Sadly, this was lacking in much of what I saw being exchanged in the many of the messages. This is not to say that what some individuals chose to share may not have had some validity for them, but one would have to question the usefulness of simply sharing a stream of consciousness of unformed (and un-informed?) thoughts as a presentation was being made – particularly where the thoughts being expressed are negative.
What was more significant to me was the way in which one person’s thinking appeared to ‘flavour’ the contributions of others, resulting in a lot of ‘imitative’ comments – what I’ve referred to in my title as Digital Lemmings! I spoke to one of the delegates that I’d seen active in the Twitter exchange – someone I have regard and respect for as a digital innovator and thinker. This person was relatively new to Twitter and the whole back-channel idea, but had decided to ‘give it a go’ in the context of the conference. He spoke with me about how even he’d found himself being dragged into the ‘spiral’ of negative comment at one stage, and had to consciously direct his thoughts in positive directions.

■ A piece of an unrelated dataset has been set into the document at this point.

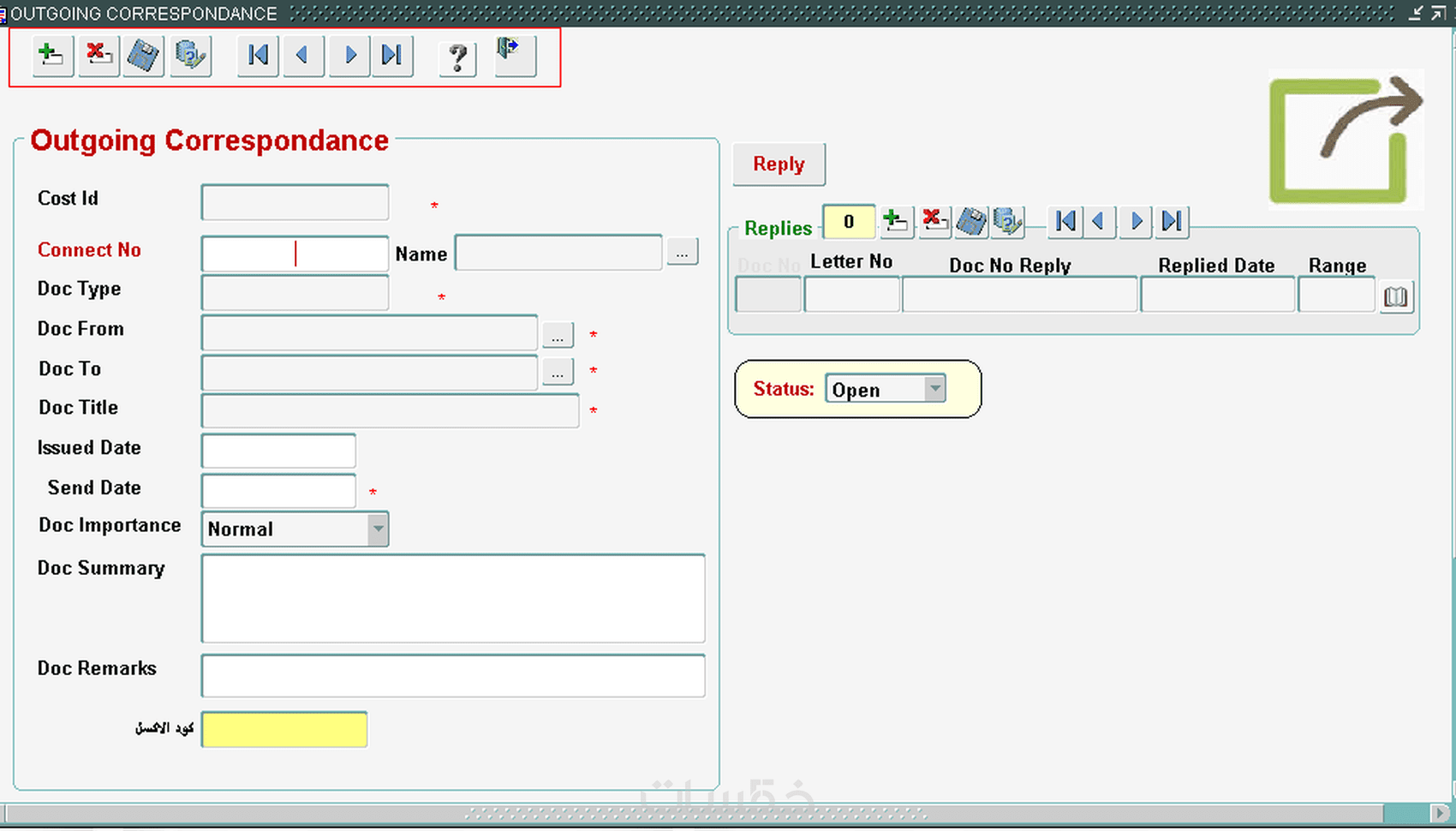Viewport: 1456px width, 831px height.
Task: Navigate to the first record
Action: (x=257, y=55)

In his book “The Wisdom of the Crowds“, James Surowiecki argues why many are smarter than a few – but he does point to a number of failures of crowd intelligence which I believe I saw emerging in the Twitter back-channels. These include the fact that the crowds themselves can be too homogeneous, too imitative and too emotional.
The irony for me was that, as the messages I’m alluding to were being posted, the speakers on stage were making some extremely valid points about the nature of public sharing, and how, in the digital world, what we share becomes a record that cannot be erased – thus requiring some different ways of thinking about what is and isn’t appropriate for sharing in public online forums.
Perhaps we’ve still got a way to go to fully appreciate and understand the affordances of these technologies, and the literacies that are going to be important for us to focus on and develop in our students – and for ourselves.